Project 11: Real-Time Particle System

A high-performance particle system with 100,000+ particles, using SOA layouts, SIMD updates, and GPU instancing—like a mini EmberGen.

Quick Reference

Attribute Value
Primary Language Odin
Alternative Languages C++, Rust
Difficulty Level 3: Advanced
Time Estimate 2 weeks
Knowledge Area Graphics / Simulation / Data-Oriented Design
Tooling Raylib or custom renderer
Prerequisites Project 4 or 10 (Graphics), Project 5 (ECS/SOA)

What You Will Build

A high-performance particle system with 100,000+ particles, using SOA layouts, SIMD updates, and GPU instancing—like a mini EmberGen.

Why It Matters

This project builds core skills that appear repeatedly in real-world systems and tooling.

Core Challenges

  • SOA particle storage → maps to #soa for cache efficiency
  • SIMD particle updates → maps to vectorized physics
  • GPU instancing → maps to efficient rendering
  • Emitter systems → maps to procedural generation

Key Concepts

  • SOA Particles: Odin’s #soa for contiguous data
  • SIMD Physics: Vectorized position/velocity updates
  • Particle Rendering: Billboarding, soft particles
  • Lifetime Management: Object pooling

Real-World Outcome

$ odin run particles -o:speed

Particle System Demo
--------------------
Max particles: 500,000
Active emitters: 5

[Window shows spectacular particle effects]
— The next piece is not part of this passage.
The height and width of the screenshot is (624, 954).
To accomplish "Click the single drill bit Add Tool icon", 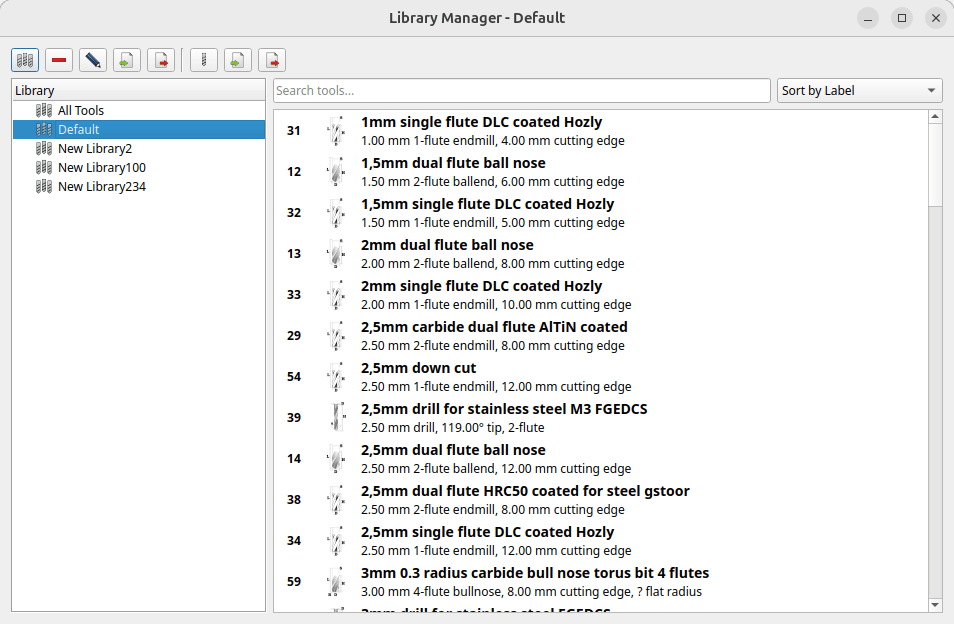I will coord(204,60).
Emitter Types (1-5 to toggle):
  1. Fire/Flames
  2. Smoke
  3. Sparks/Debris
  4. Magic/Energy
  5. Rain/Weather

Stats (F1):
  Active particles: 234,567
  Particles/second: 50,000
  Update time: 1.2ms (SIMD)
  Render time: 2.1ms (instanced)
  Total: 3.3ms (303 FPS)

Memory:
  Particle pool: 48 MB (#soa layout)
  GPU buffer: 12 MB (instance data)

Comparison:
  AoS update: 8.5ms
  SoA update: 1.2ms ← 7x faster!

Implementation Guide

  1. Reproduce the simplest happy-path scenario.
  2. Build the smallest working version of the core feature.
  3. Add input validation and error handling.
  4. Add instrumentation/logging to confirm behavior.
  5. Refactor into clean modules with tests.

Milestones

  • Milestone 1: Minimal working program that runs end-to-end.
  • Milestone 2: Correct outputs for typical inputs.
  • Milestone 3: Robust handling of edge cases.
  • Milestone 4: Clean structure and documented usage.

Validation Checklist

  • Output matches the real-world outcome example
  • Handles invalid inputs safely
  • Provides clear errors and exit codes
  • Repeatable results across runs

References

  • Main guide: LEARN_ODIN_PROGRAMMING_LANGUAGE.md
  • “Real-Time Rendering” by Akenine-Möller et al.